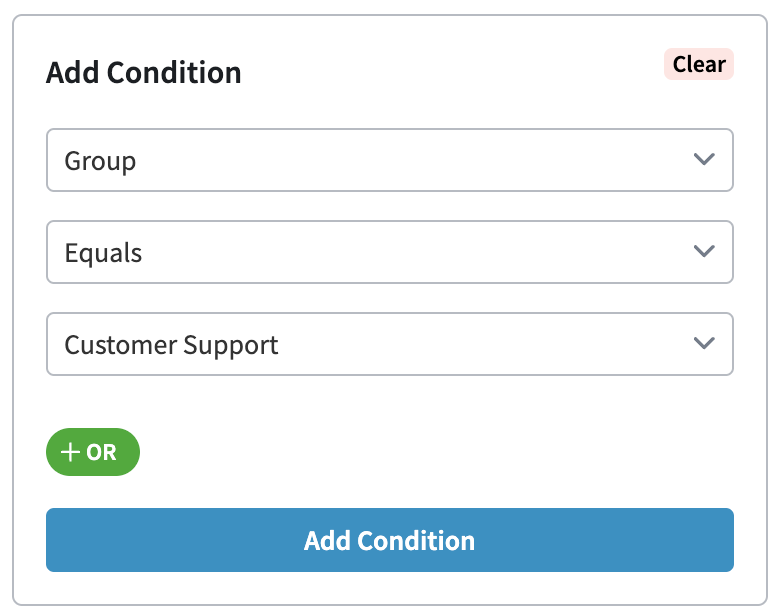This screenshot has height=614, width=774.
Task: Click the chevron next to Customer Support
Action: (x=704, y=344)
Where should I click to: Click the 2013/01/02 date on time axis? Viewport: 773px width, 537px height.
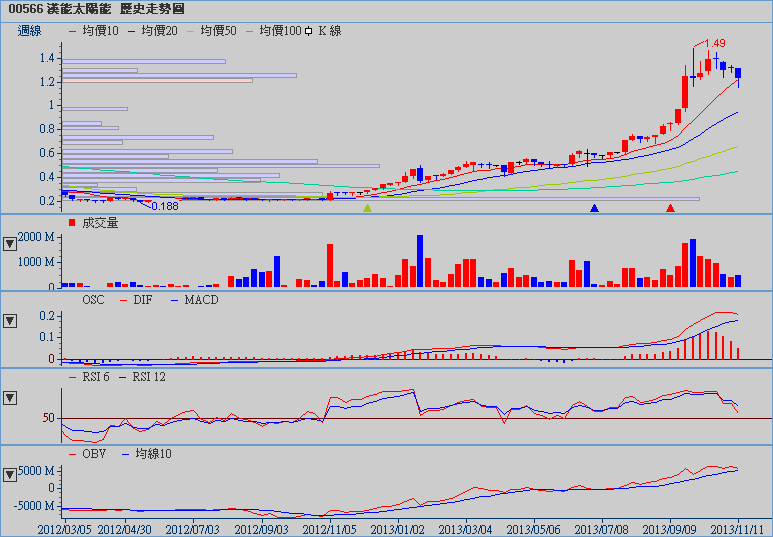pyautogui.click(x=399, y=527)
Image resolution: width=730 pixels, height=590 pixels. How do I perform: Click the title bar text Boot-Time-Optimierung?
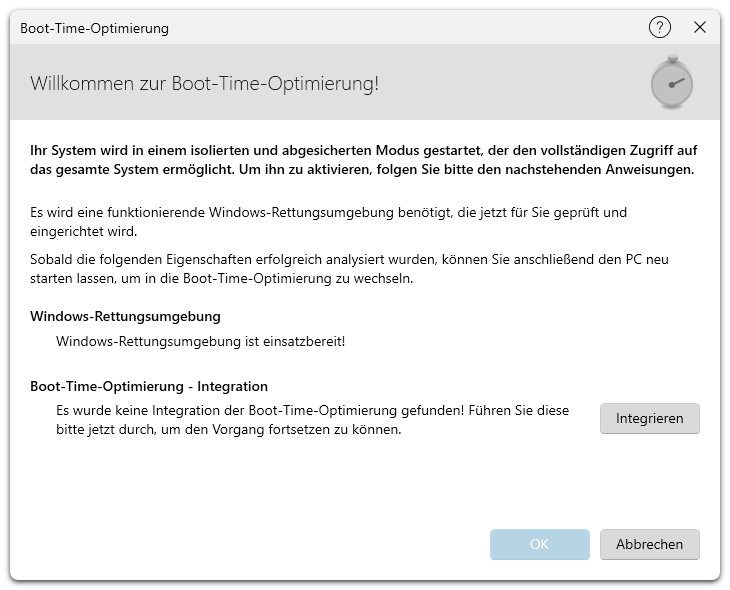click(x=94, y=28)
--- --- ---
### ASSIGNED TASK
The answer should consist only of the lines from the one with "Image resolution: width=730" through the last line of the material above, copied exactly, with no pictures.

### WRITTEN ANSWER
Image resolution: width=730 pixels, height=590 pixels. How do I perform: Click the title bar text Boot-Time-Optimierung?
click(x=94, y=28)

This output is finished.